A little movie I made of a very short story.

http://www.youtube.com/watch?v=nu0L3Hp9JDY




The book in the film: The Magic Wood by Henry Treece

Saturday, 10 October 2009

The season of misty dawns is upon us




and I like it.


Sunday, 4 October 2009

Every bear that ever there was



is in the woods because because ...

Saturday, 3 October 2009

The Scene of the Crime



I had a right faff with the film from the Holga. It's Ilford HP5 Plus 400 and its THICK. It really did not want to go on to the spirals at all. I fought with it in the dark bag for about 30 minutes then I got totally fed up and performed the dread sin of unzipping the bag in a daylit room. Still couldn't get the film to load on to the spiral properly so I ended up with it sort of scrunched on. Bah. I developed it anyway but it's light leaky and some bubbles got trapped where it was scrunched. Still, it's okay in a Jack the Ripper Woz 'Ere sort of way.

Thursday, 1 October 2009

Flash Club

Wednesday, 23 September 2009

Liminal spaces




A few test shots I did today for a 'liminal spaces' I'll be working on over the next year.

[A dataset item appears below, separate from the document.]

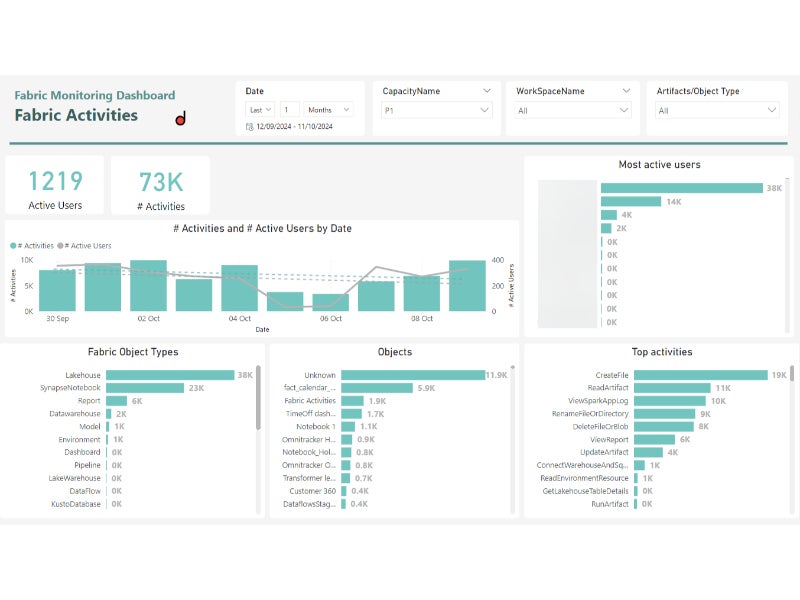Click the red logo beside Fabric Activities
Image resolution: width=800 pixels, height=600 pixels.
point(181,119)
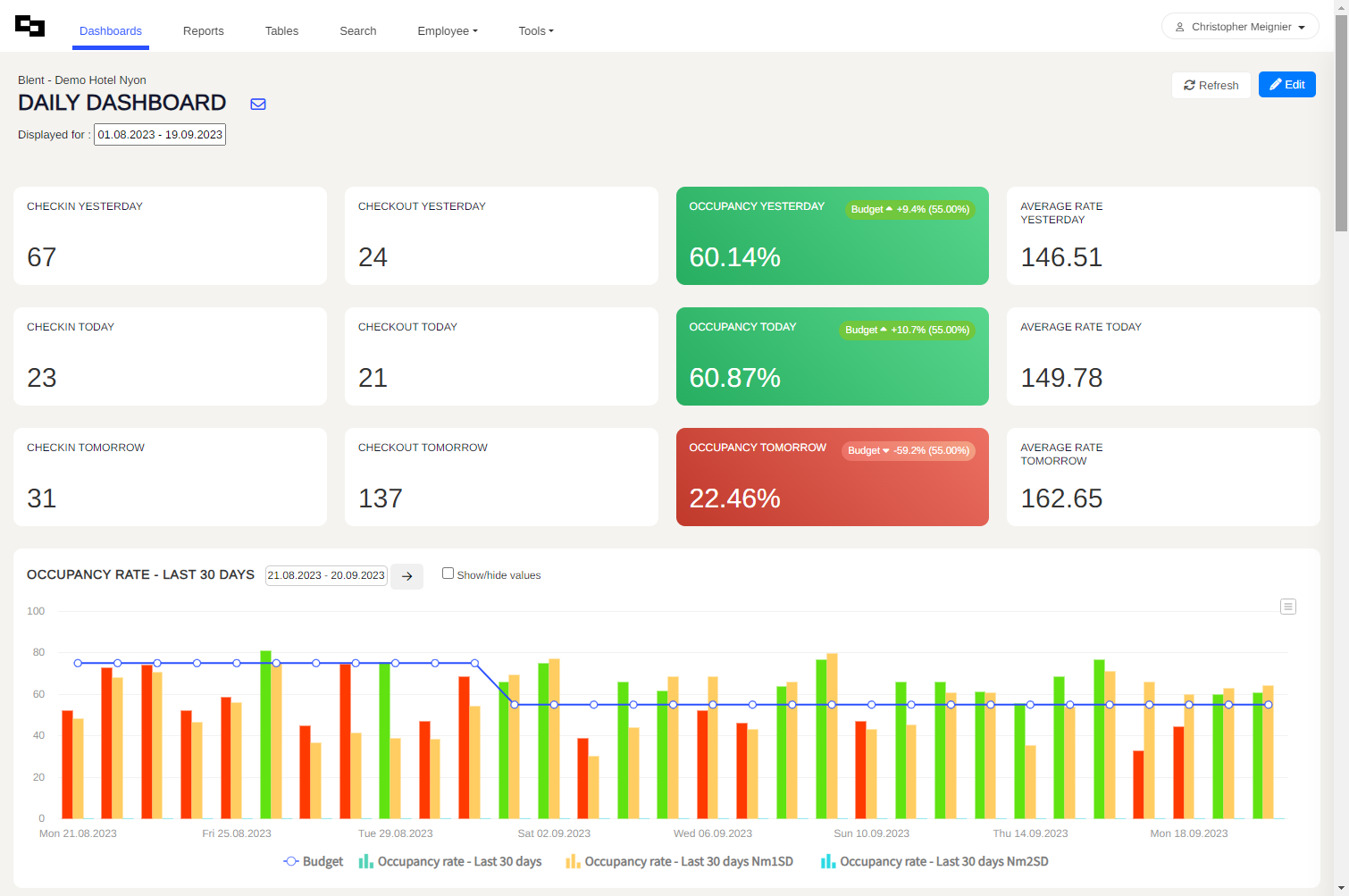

Industrial and commercial parks intrigue me because most of them seem to hover between industry and the encroachments of the scraggier, more tenacious ends of nature. Amidst the access roads, warehouses, prefab units and lorry parks there are empty or derelict lots and strips of nowhere land where weeds and small wildlife thrive. They're a precursor of what will happen when one day humanity loses its grip and nature rolls over our abandoned structures and deserts of tarmac and concrete. It's Life After People, and at the edges of our world it's already happening.

Thursday, 17 September 2009

Shadow writing


This technique for creating photographic images without a camera was pioneered by Wedgwood and Davy as early as the 1790s. It's believed that Wedgwood and Davy failed to find any means of fixing the images they made, which meant that the continued reaction of the chemicals to light eventually erased the images entirely. However, there's some evidence that images they produced did in fact survive until the late 19th Century - which would mean that they achieved a fix after all.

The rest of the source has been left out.